Pilot Susi Air Sudah 2 Bulan Disandera KKB

Seputar Indonesia Timur –  Panglima TNI Laksamana Yudo Margono menyebut, bahwa pembebasan Pilot Susi Air Philip Mark Mahrtens yang disandera Kelompok Kriminal Bersenjata (KKB) masih dilakukan dengan pendekatan persuasif, bukan operasi militer.

“Memanfaatkan tokoh agama, tokoh masyarakat, maupun Bupati Nduga untuk bisa dilaksanakan secara persuasif,” ujar Yudo setelah Kegiatan Layanan Zakat Baznas Mabes TNI 2023 di Mabes TNI, Jakarta Timur, pada Rabu (5/4).

Seperti diketahui, pilot asal Selandia Baru itu disandera KKB pimpinan Egianus Kogoya di Papua semenjak 7 Februari silam. Namun hingga kini dia belum bisa dibebaskan. KKB sendiri adalah sebutan aparat terhadap milisi Organisasi Papua Merdeka (OPM).

Yudo menjelaskan, sebenarnya operasi militer bisa saja digunakan untuk membebaskan pilot tersebut, sebab TNI memiliki prajurit dan peralatan yang mumpuni. Akan tetapi, ia mengatakan, masyarakat bisa saja jadi korban apabila dilakukan operasi militer.

Yudo juga mengaku menerima informasi bahwa KKB akan menembak Philip bila aparat menggunakan operasi militer untuk pembebasannya.

Menurutnya, apabila hal itu terjadi, aparatlah yang nantinya akan dituding yang membunuh Philip.

“Apabila saya bebaskan dengan cara militer pasti nanti saya sudah monitor dari pembicaraan nanti kalau ketemu TNI bunuh saja ini, tembak saja ini. Nanti biar TNI yang dituduh yang membunuh pilot ini. Nah saya enggak mau terjadi seperti itu,” jelasnya.

Tanpa tenggat

Dalam kesempatan itu, Yudo juga menyatakan jika tak ada tenggat waktu yang ditetapkan pihaknya dalam pembebasan Philip. Menurutnya, aparat juga sudah mengetahui titik lokasi dimana KKB yang menyandera Philip.

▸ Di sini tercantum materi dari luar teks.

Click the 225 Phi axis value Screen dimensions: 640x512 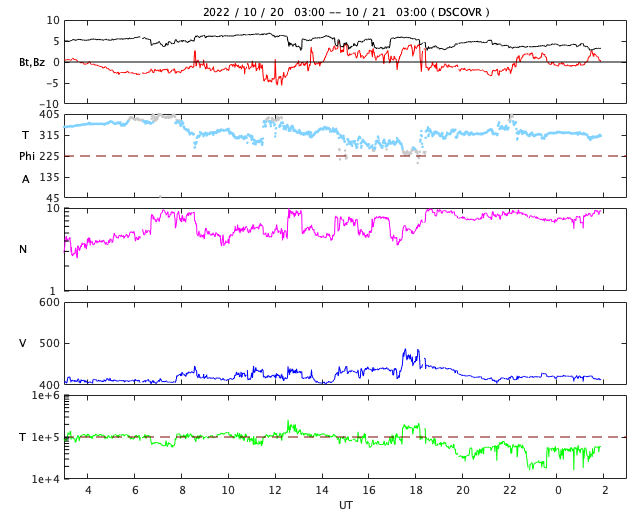(x=49, y=156)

“Tidak ada tenggat waktu membebaskannya, karena memang tempatnya, ini lain. Jadi penyanderaan ini lain dengan yang lain,” katanya.

Yudo menyampaikan, upaya persuasif yang dilakukan pemerintah daerah, tokoh agama sampai tokoh masyarakat ini tidaklah gampang dilakukan. Hal ini disebabkan medan yang sulit.

Yudo juga mengatakan, bahwa Penjabat (Pj) Bupati Nduga meminta aparat untuk bersabar dan tidak menggunakan operasi militer untuk pembebasan Philip.

“Ini berdasarkan dari tokoh masyarakat, maupun Bupati Nduga yang selalu mengerem saya, meminta saya untuk sabar dulu. ‘Pak sabar, saya akan usahakan’,” ucapnya.

“Karena nanti dampaknya ini bukan apa namanya, dampaknya akan lebih besar lagi, kerugiannya akan lebih berdampak besar, kerugiannya oleh masyarakat kita,” tambahnya.